Sobre a amizade

 

Lya Luft

“A amizade é um meio-amor, sem algumas das vantagens dele mas sem o ônus do ciúme – o que é, cá entre nós, uma bela vantagem. Ser amigo é rir junto, é dar o ombro para chorar, é poder criticar (com carinho, por favor), é poder apresentar namorado ou namorada, é poder aparecer de chinelo de dedo ou roupão, é poder até brigar e voltar um minuto depois, sem ter de dar explicação nenhuma. Amiga é aquela a quem se pode ligar quando a gente está com febre e não quer sair para pegar as crianças na chuva: a amiga vai, e pega junto com as dela, ou até mesmo se nem tem criança naquele colégio.

Amigo é aquele a quem a gente recorre  quando se angustia demais, e ele chega confortando, chamando de “minha gatona” mesmo que a gente esteja um trapo.
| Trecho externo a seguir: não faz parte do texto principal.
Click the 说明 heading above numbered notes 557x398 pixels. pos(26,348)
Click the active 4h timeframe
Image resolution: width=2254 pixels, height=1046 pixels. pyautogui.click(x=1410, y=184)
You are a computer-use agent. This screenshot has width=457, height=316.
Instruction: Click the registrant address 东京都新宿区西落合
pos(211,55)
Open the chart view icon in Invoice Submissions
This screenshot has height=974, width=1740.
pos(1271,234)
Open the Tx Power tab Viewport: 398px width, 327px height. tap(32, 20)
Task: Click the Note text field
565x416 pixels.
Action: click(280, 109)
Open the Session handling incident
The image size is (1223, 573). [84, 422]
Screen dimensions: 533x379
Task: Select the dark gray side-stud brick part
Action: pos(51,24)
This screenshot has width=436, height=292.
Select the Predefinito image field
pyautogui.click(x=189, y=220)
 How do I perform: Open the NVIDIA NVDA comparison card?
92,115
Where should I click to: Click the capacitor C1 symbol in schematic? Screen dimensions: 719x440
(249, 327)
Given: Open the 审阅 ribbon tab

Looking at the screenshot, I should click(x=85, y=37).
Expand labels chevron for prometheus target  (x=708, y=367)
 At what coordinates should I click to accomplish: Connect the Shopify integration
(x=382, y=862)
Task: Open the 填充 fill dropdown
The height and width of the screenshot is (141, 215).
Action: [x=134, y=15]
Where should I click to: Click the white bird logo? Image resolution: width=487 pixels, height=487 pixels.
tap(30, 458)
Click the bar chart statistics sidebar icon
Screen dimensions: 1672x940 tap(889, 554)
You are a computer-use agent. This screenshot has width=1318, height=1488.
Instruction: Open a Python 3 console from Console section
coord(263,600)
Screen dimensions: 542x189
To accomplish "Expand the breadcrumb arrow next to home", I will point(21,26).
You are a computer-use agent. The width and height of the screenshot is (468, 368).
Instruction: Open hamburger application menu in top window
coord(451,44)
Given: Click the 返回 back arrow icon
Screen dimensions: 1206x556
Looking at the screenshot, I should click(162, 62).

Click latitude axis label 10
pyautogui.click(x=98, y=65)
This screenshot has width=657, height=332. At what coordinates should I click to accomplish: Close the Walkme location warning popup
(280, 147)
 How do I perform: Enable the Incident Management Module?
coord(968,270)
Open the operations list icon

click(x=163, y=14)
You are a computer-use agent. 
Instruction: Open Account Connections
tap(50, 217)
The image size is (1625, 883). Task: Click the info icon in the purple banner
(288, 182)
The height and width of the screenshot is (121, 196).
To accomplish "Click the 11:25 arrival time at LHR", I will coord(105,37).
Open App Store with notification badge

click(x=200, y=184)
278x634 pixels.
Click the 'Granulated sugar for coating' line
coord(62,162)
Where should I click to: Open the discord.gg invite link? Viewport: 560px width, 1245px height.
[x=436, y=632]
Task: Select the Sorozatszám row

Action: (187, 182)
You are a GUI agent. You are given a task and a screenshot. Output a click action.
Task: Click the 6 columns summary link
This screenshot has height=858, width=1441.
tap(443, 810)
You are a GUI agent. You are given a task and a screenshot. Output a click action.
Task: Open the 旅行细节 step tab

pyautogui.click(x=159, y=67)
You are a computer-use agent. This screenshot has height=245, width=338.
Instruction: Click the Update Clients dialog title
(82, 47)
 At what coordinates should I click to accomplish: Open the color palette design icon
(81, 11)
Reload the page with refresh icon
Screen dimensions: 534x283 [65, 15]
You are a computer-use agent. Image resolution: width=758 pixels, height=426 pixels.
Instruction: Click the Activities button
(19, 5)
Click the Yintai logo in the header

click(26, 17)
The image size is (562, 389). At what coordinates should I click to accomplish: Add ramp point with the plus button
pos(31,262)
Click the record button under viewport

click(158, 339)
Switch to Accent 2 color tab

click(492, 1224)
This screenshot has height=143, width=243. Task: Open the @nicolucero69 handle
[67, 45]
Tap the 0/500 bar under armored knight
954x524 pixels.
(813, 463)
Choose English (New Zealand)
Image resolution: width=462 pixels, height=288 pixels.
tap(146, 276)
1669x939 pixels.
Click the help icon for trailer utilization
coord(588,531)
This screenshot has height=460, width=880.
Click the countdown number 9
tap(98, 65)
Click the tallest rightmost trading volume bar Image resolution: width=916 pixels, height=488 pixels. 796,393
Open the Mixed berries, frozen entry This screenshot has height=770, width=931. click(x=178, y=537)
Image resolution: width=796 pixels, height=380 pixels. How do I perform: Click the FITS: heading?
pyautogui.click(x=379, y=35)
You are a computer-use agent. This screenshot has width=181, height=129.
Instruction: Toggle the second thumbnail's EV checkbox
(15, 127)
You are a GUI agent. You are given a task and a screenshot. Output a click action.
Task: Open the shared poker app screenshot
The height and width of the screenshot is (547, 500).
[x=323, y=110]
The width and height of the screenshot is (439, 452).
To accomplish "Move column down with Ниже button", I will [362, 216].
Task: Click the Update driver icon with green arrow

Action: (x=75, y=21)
Amigo, amiga, é um dom incrível, isso eu soube desde cedo, e não viveria sem eles. Conheci uma senhora que se vangloriava de não precisar de amigos. “Tenho meu marido e meus filhos, e isso me basta”. O marido morreu, os filhos seguiram sua vida, e ela ficou num deserto sem oásis, injuriada como se o destino tivesse lhe pregado uma peça. Mais de uma vez se queixou, e nunca tive coragem de lhe dizer, àquela altura, que a vida é uma construção, também a vida afetiva. E que amigos não nascem do nada como frutos do acaso: são cultivados com… amizade. Sem esforço, sem adubos especiais, sem método nem aflição: crescendo como crescem as árvores e as crianças quando não lhes faltam nem luz nem espaço nem afeto.”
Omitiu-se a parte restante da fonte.